OFT-TIMES, in the face of adversity and crisis, the most Malaysian thing to do is put our differences aside and work together to overcome them. This is most apparent during natural disasters, or monsoon floods.
Other examples include past financial crises, as well as the severe acute respiratory syndrome and Japanese encephalitis health crises, to name a few.
Our beloved country is still in a health and economic crisis. Many countries, including Malaysia, who had successfully contained the virus before are currently seeing a spike in cases due to the Delta and Lambda variants, which are more lethal and infectious than earlier versions. Yes, there may be much reason for many of us to be angry and play the blame game. But, the omnipresent threat of the virus ill affords us such luxury.
It is exactly this threat that underscores the urgency of the National Recovery Plan (NRP), which is based on six core principles, including reopening our economy; being guided by science and data; taking a whole-of-nation approach; and ensuring the plan is dynamic and adaptable.
At the heart of this core, however, is a sincere and serious effort cutting across party and ideological lines to embrace a diverse set of opinions – from opposition parties, non-governmental organisations, the businesses community as well as economic, health and social welfare experts – towards a common goal.
Ultimately, however, it is all about the rakyat’s lives, which must be protected by ensuring our healthcare system – particularly its capacity to respond – can cope, and by ramping up our National Covid-19 Immunisation Programme.
It is important for everyone to remain united and focused on the task at hand by looking at the bigger picture.

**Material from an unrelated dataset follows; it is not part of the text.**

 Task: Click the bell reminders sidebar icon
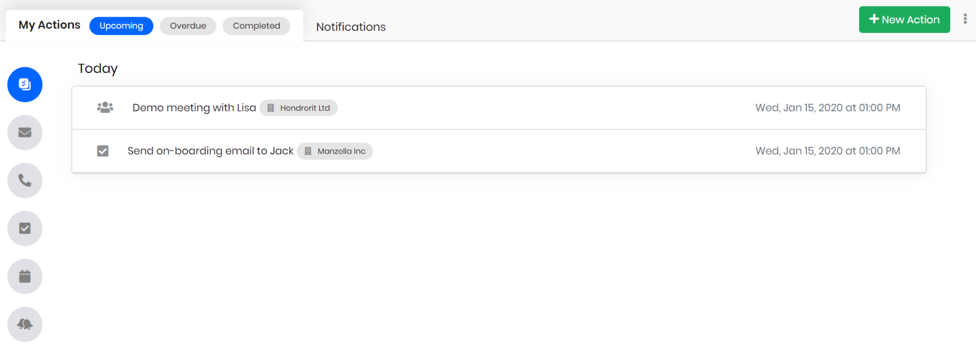(x=25, y=324)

It is like we are on a flight, and the plane suffers some technical problems that need to be fixed in mid-air to avoid a crash. Instead of focusing on ensuring everyone’s safe landing, the crew bicker about changing the pilot instead. Imagine us the rakyat as passengers on that flight - how do we feel?

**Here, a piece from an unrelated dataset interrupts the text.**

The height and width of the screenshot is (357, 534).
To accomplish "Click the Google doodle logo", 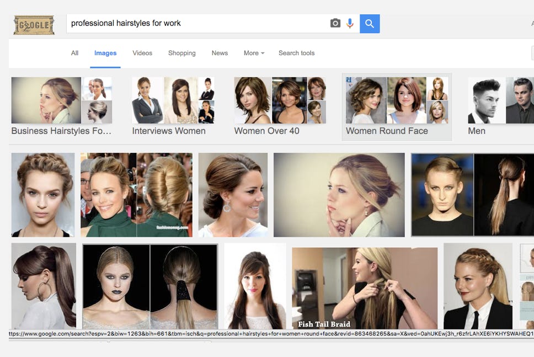I will 34,25.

Lives are at stake in our country, and the rakyat needs to know that we have got our act together to try and help this country exit safely from the pandemic. So, why waste a valuable opportunity to pool our viewpoints, knowledge, ideas and resources systematically via the NRP? I believe the NRP is our best hope yet – and currently our most viable multi-voice solution – in exiting this pandemic.

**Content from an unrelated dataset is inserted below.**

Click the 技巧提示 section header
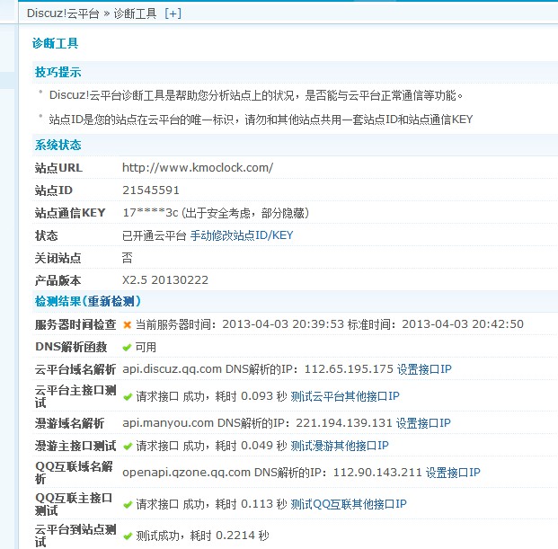 click(x=58, y=72)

This is why we have also invited members of opposing political parties like Pakatan Harapan, Warisan and of course, Pejuang, who has unfortunately officially refused the invitation. In gathering viewpoints from as many quarters as possible, a good idea is a good idea, it should not matter who proposes it. In fact, this is exactly what the Finance Ministry did during Budget 2021, when we incorporated various proposals – even from the Opposition parties – in the budget.
Pejuang’s rejection aside, this will not stop us from continuing to reach out and engage all sides to consider everyone’s views in implementing the NRP. As I have repeatedly said, the plan needs to be dynamic because the virus mutates aggressively, and we need to be agile in adapting the plan to current situations.
Closing ranks does not mean we have to agree with all the policies presented by the government of the day. In fact, many within the council have been the government’s fiercest and harshest critics. But when lives are clearly at stake and our healthcare is tottering, we must rise above our differences and work together so we can truly bring the country out of the doldrums of this wretched pandemic.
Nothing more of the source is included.